Долгие поиски (Чулаки) - страница 12

— Слушай, Синекдоха, а давай зайдем в спортивный магазин: может, там стрелы продаются!

Жанна вдруг резко выдернула руку, повернулась и пошла сутулясь, крупными мужскими шагами. Я с трудом догнал.

— Ты что, Синекдоха?

— Смеешься потому что. Все время смеешься. И Синекдохой зовешь.

— Ну что ты. Я не смеюсь. Я правда.

— Кто-нибудь на меня пальцем покажет, и ты вместе с ним посмеешься.

— За кого ты меня принимаешь, Синекдоха?

— Опять Синекдоха!

— Я же любя.

— Любя?

Она притихла и снова дала взять себя за руку. Потом вдруг вырвалась, шепнула «до завтра» и убежала так порывисто, как делают только в кино. Я видел, как она вскочила в уходящий трамвай.

Вечером я сидел один в своей комнате. Я представлял, как по ней ходит Жанна, смотрит мои книги, говорит:

— Фуфло!

Хочет сесть.
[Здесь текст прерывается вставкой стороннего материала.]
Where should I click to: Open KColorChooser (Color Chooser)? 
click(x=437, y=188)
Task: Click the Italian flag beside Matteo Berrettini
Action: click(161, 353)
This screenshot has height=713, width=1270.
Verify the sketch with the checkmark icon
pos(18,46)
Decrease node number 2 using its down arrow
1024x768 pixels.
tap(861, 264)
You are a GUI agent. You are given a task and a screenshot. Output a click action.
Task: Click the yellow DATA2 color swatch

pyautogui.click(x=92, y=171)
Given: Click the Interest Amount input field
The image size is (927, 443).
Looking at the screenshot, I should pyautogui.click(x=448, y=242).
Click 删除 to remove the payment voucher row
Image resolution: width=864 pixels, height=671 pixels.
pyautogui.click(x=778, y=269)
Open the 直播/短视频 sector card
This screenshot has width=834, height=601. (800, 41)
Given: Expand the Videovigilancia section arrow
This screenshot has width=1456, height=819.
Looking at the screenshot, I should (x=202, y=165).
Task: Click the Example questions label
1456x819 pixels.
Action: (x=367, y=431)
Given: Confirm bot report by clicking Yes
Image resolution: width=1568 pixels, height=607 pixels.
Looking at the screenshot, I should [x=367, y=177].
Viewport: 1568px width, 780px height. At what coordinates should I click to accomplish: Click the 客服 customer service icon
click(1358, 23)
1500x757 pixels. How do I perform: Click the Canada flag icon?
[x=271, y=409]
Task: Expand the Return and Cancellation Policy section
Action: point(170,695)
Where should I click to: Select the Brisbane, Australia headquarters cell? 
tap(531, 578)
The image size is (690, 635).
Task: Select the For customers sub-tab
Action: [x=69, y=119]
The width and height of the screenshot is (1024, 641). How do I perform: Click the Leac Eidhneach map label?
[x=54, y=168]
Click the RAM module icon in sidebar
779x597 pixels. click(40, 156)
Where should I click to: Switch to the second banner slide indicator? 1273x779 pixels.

Я ей говорю: «Осторожно, у этого стула ножка сломана».

— Веники это все.

И я понимаю, что жаргон этот — от беззащитности.

А Жанна все ходит по моей комнате. Я не зажигал света. Мне нравилось представлять, как она расставляет свои вещи. Синекдоха Короткохвостая.

Некоторые слова живут для меня помимо значения. Си-нек-до-ха — это что-то живое, теплое, беззащитное и что-то тонкое, вытянутое. Хочется взять на руки, погладить по голове.

В комнату вошла мама, и иллюзия разрушилась.

— Ты один? Знаешь, я получила наконец Пруста в подлиннике. Конечно, перевод тоже дает представление, но все-таки.

У меня очень аристократическая мама. Начнем с того, что она полячка, поэтому держится королевой — это у нее в крови. Само собой, свободно знает французский. А главное — она модельер. На работе она делает модели типовые, которые идут в производство, а дома — для избранных женщин — индивидуальные. Она не портниха — упаси бог! иголки в руки не берет, — только художница. Счастливица, допущенная в мамину рабочую комнату — студию, — ходит, садится, разговаривает, смеется, «запрокидывает руки к солнцу» и «беспомощно их роняет», а мама в это время изучает клиентку и наконец — иногда быстро, а иногда лишь после нескольких сеансов («Я никак не могу вас почувствовать») — рисует модель, по которой доверенная портниха, тоже весьма аристократическая особа, шьет в материале. Само собой, многие женщины добиваются чести быть мамиными заказчицами, но допускаются немногие. Вкус у мамы очень тонкий во всех отношениях, это и по Прусту видно (кстати, подлинник Пруста прислала одна французская знаменитость, которая заехала как-то в Ленинград, и мама удостоила ее чести, сделав модель костюма для роли какой-то из чеховских сестер). Теоретически я допускаю, что могут быть люди, которым искренне нравится Пруст, — в конце концов, почему бы нет? — но при этом уверен, что девять из десяти восторгаются им только из снобизма. Куда отнести маму — в десять процентов или в девяносто, — я до сих пор решить не могу. На меня Пруст наводит скуку смертную. Правда, я не говорю этого с грубой прямотой, но даю понять: «Язык великолепный, но почти нет действия, поэтому читается тяжеловато». У меня вообще вкусы простые: Дюма, Гашек, Конан Дойль, Куприна предпочитаю Достоевскому.